Jamie: Well that’s part of the problem, it’s comfortable, and you get into that thing where…

Bo: No one cares if you’re popular in Boston. A band that blows up in New York, everyone cares, it’s like ‘holy shit they just conquered New York, we should pay attention’. But no one fucking cares if you win the BCN Rumble. No one fucking cares.

melophobe: Do you want to relocate somewhere, or just play elsewhere?

Bo: No man, we’re not going to get a place like this anywhere else [gestures around the room].  We’re all from here. We all grew up together.

Jamie: It’s definitely going to take us a few years to exhaust all of our resources in Boston and then it’s going to be at the point where...Boston is a great home base as long as you’re touring. That’s the other thing.

melophobe: As long as you’re not here much.

Bo: I just don’t want to get stuck here. It happens. It really does happen. Bands like - I’m sure bands say this in every city - but you just gotta get the hell out. Right now there’s that band whose CD is out, they’re pretty nice, they’re a punk band from around here. Some cool kids.  They’re really good at not being a Boston band. They’ve toured a bunch. They just got themselves signed to Hardly Art, which is a subsidiary of Sub Pop. They’re at South by Southwest right now. They’re really good at not being a Boston band.

melophobe: What’s holding you guys back so far?

Bo: We don’t have a van, we keep losing members of our band.

Jamie: Part of it is it took us a long time…we’ve gone through a lot of adaptation and growth and just trying to figure it out. It started like…Me and J-Raff started a band when we were 14 or 15 along with my friend Kyle.

Bo: And I had a separate band for a while. Then we merged. At this point two, two and a half years ago we merged to become this band.

Jamie: I think one of the first things too is having separate members in the band who were more controlling and me giving up more of my artistic ideals and us trying to play the game of ‘what’s a band supposed to do, how’s a band supposed to be?’, instead of just freaking out and having fun and being silly and doing things in a more off-the-cuff way. We’ve talked about how much fun it would be to be in the Flaming Lips - a band that doesn’t give the fuck and does everything their own way. That’s really the ideal. I was saying I’m tired of feeling like we’re in a boy band. I want to be on stage in red rubber underpants and no shirt, spitting blood to the audience and throwing feathers and silly shit like that.

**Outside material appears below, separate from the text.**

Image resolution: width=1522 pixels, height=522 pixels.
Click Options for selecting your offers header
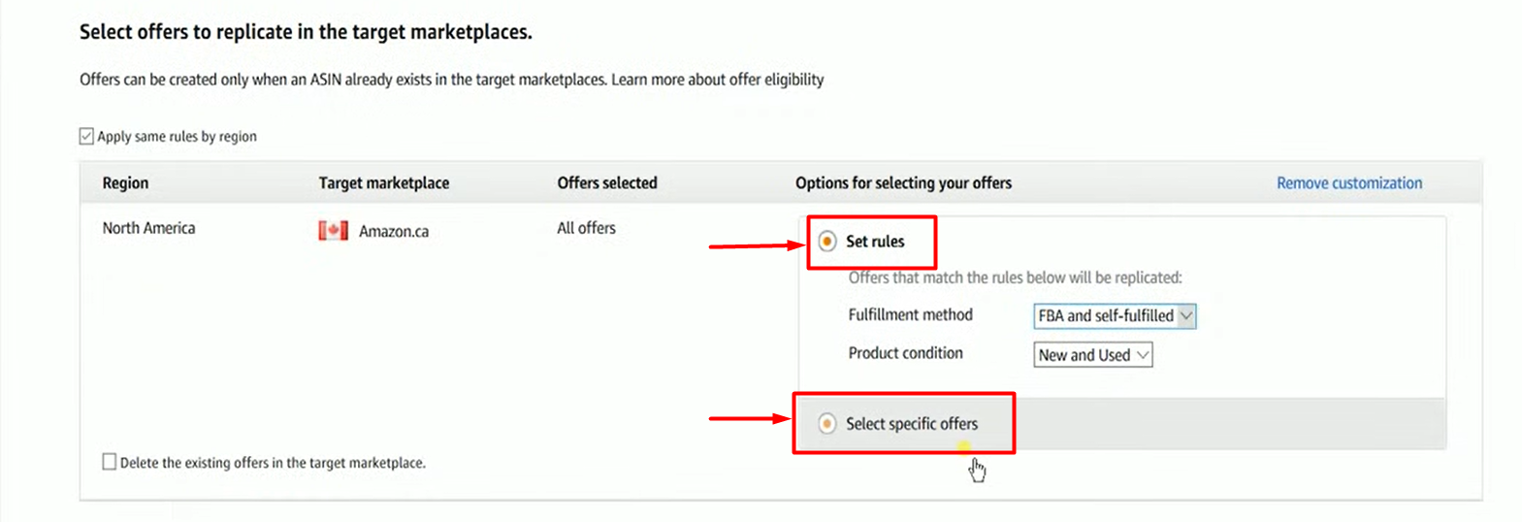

Bo: Basically, the thing is, the reason why we’re still here is because we’ve fucking wasted a lot of time. We haven’t always been very efficient. That’s partially due to the fact that we’ve compromised with certain people who’ve been in the band that’s led to time being wasted, because we didn’t have the right formula down yet. We’ve kind of fucked around a lot.

Jamie:  I’d say that as an artist you can’t do anything that’s going to compromise your own artistic integrity because if you do, you’re not going to be 100% behind your product and what it is that you’re doing and that’s going to make you less motivated. It’s as simple as that.

Bo: We’ve been making progress in a good way. At this point we’ve recorded 5 songs so far of what will become an album. This summer I’d like to tour twice if we can. Just get the hell out of here and make a name out there in the rest of the country.

Jamie: Ideally, we’ll get some label to put out the record and then maybe get a spot opening, supporting some bigger band so that we’ll have good shows lined up with people coming to them.